Rewrite the material as a numbered list, from the line containing "1280x925 pixels. At" through the end, skipping blank lines and omitting the pictures.

++++++++++++++++++++

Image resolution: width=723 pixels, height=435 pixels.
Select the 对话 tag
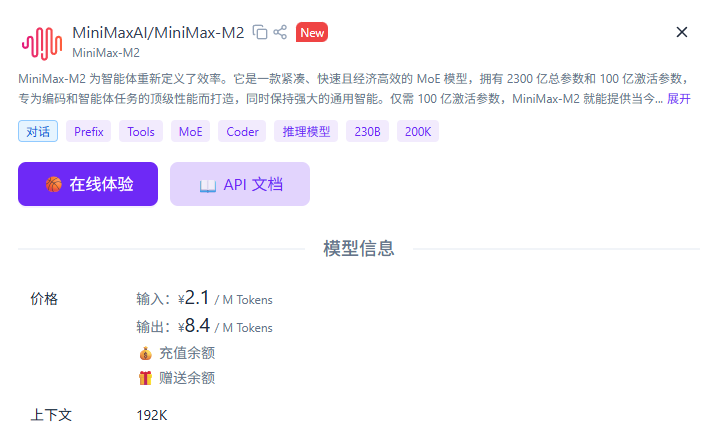click(x=38, y=131)
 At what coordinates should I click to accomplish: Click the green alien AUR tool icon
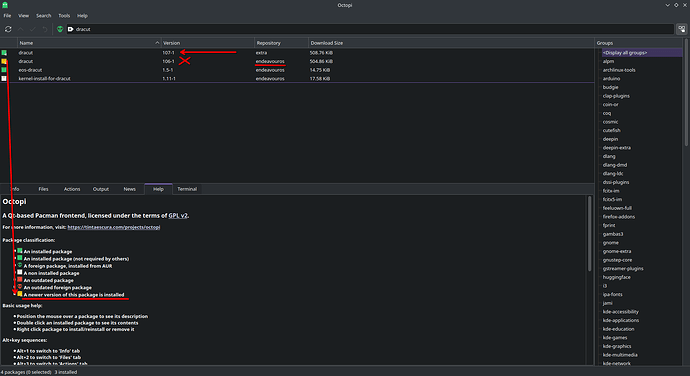[x=60, y=29]
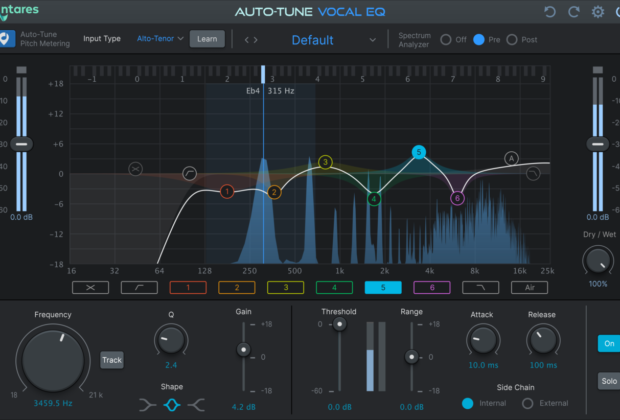This screenshot has width=620, height=420.
Task: Select the bell shape icon
Action: tap(171, 404)

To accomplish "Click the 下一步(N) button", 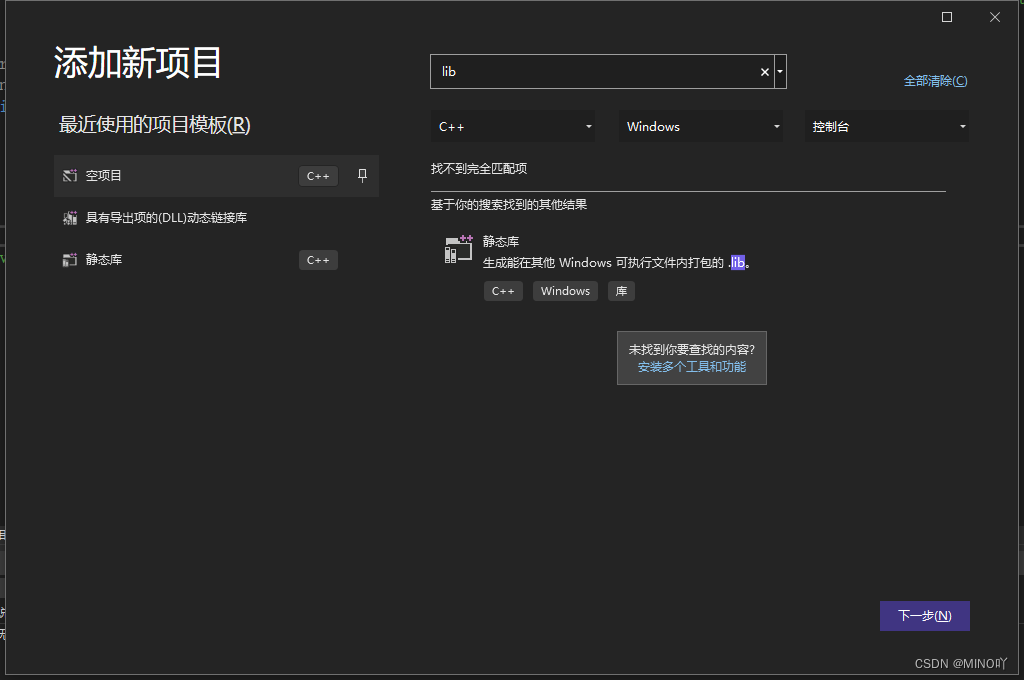I will click(x=924, y=615).
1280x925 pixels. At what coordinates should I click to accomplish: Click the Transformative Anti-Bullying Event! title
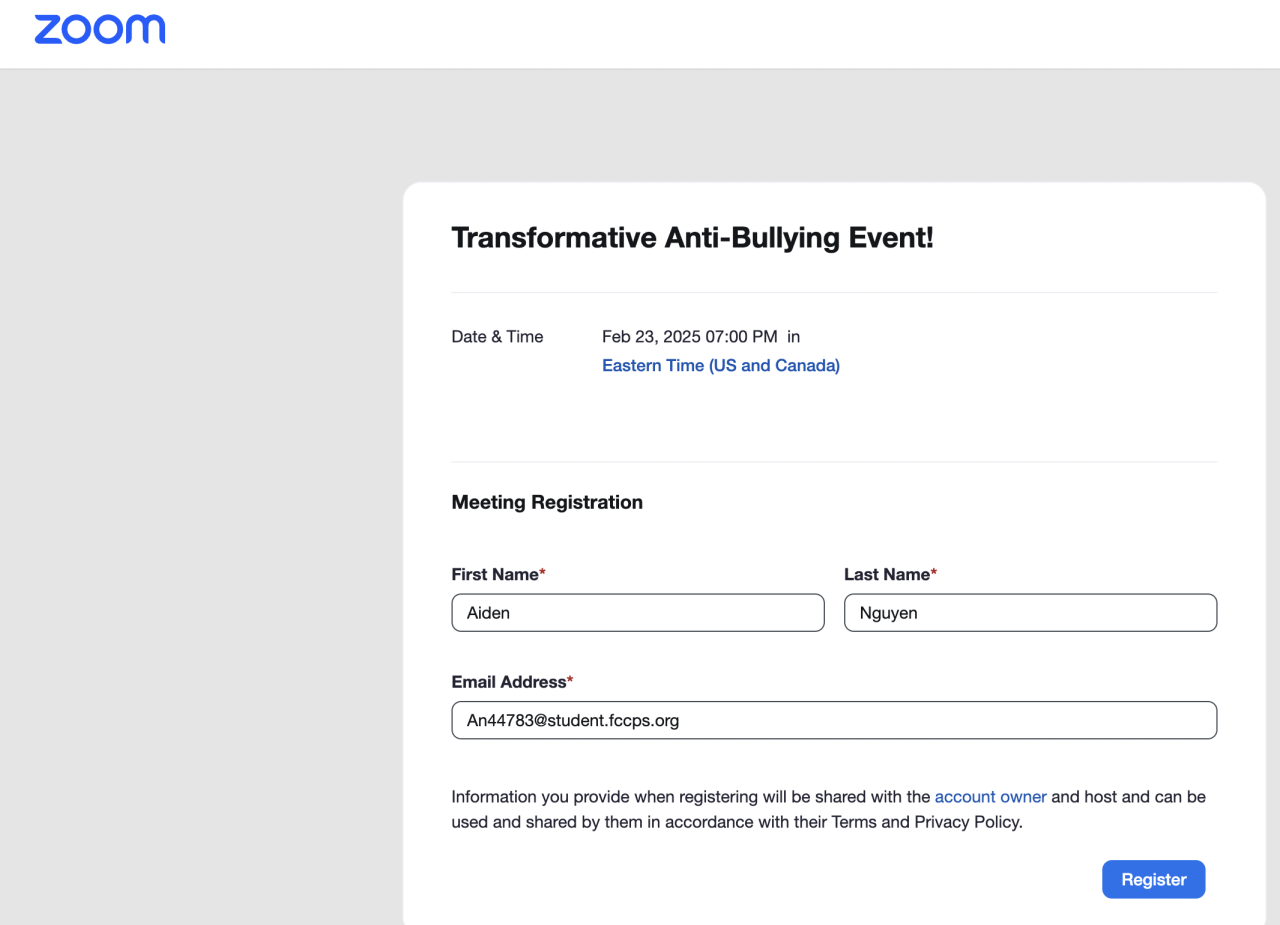tap(692, 238)
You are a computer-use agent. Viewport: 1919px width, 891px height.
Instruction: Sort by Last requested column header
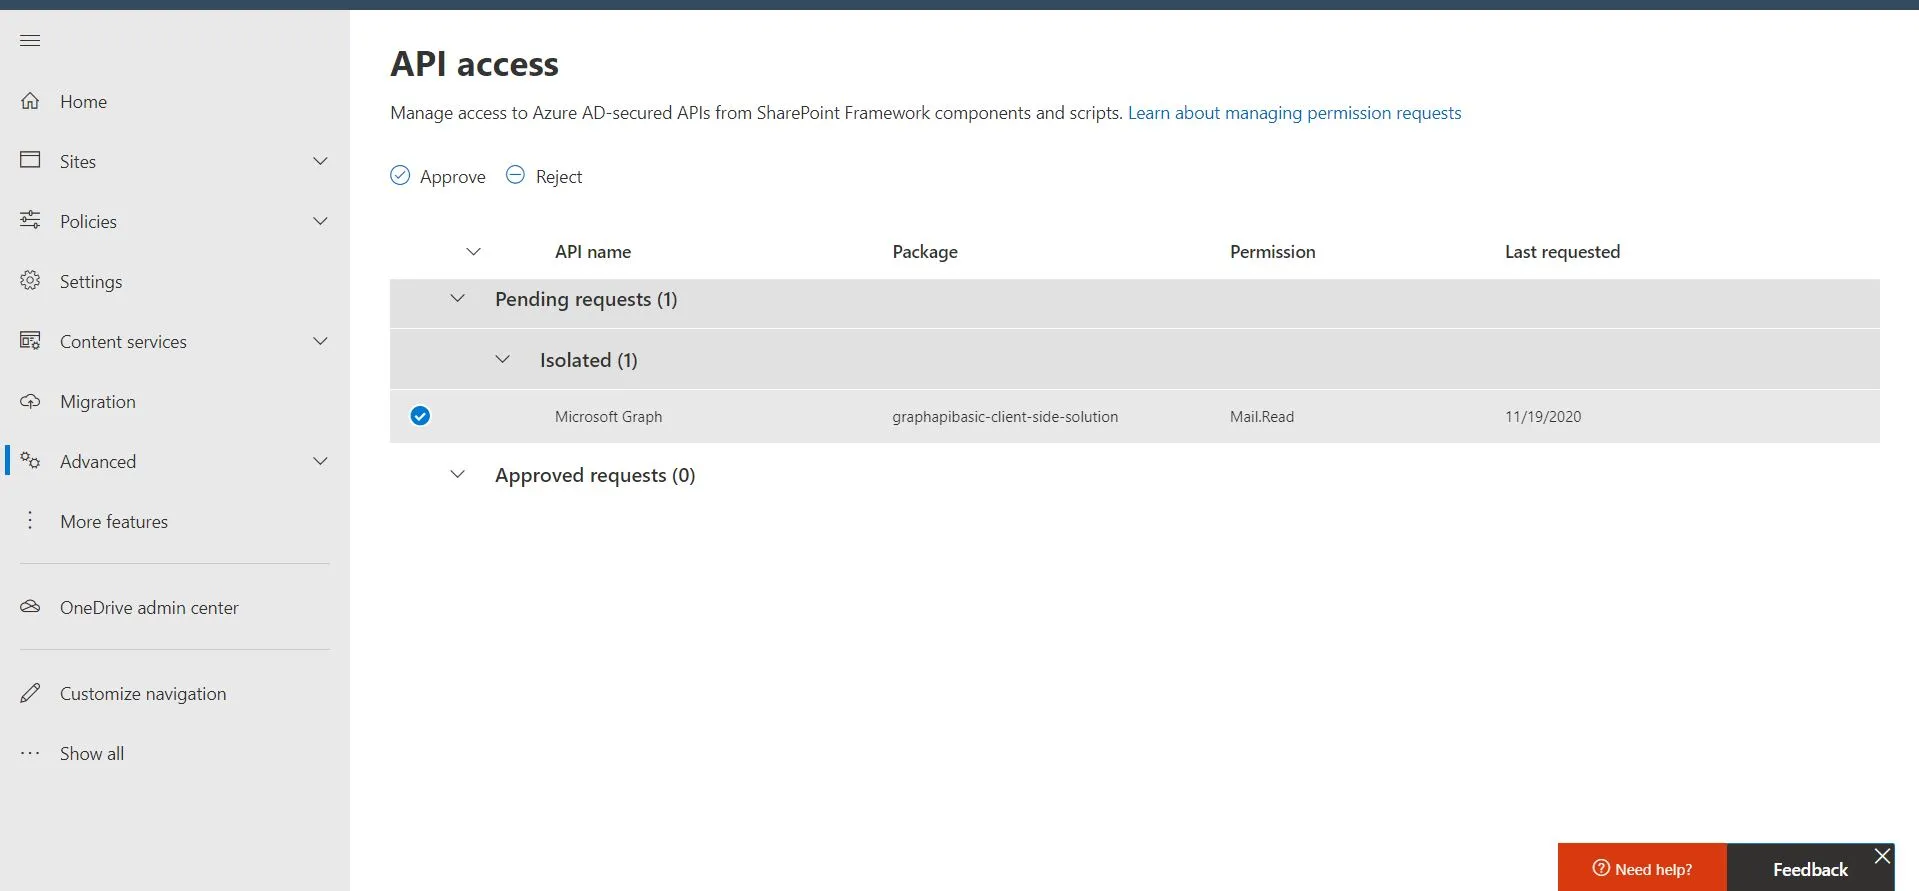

++++++++++++++++++++

● Correct answer:
1. 1280x925 pixels. At what coordinates should I click to accomplish: Click the Transformative Anti-Bullying Event! title
2. tap(692, 238)
3. You are a computer-use agent. Viewport: 1919px width, 891px height.
4. Instruction: Sort by Last requested column header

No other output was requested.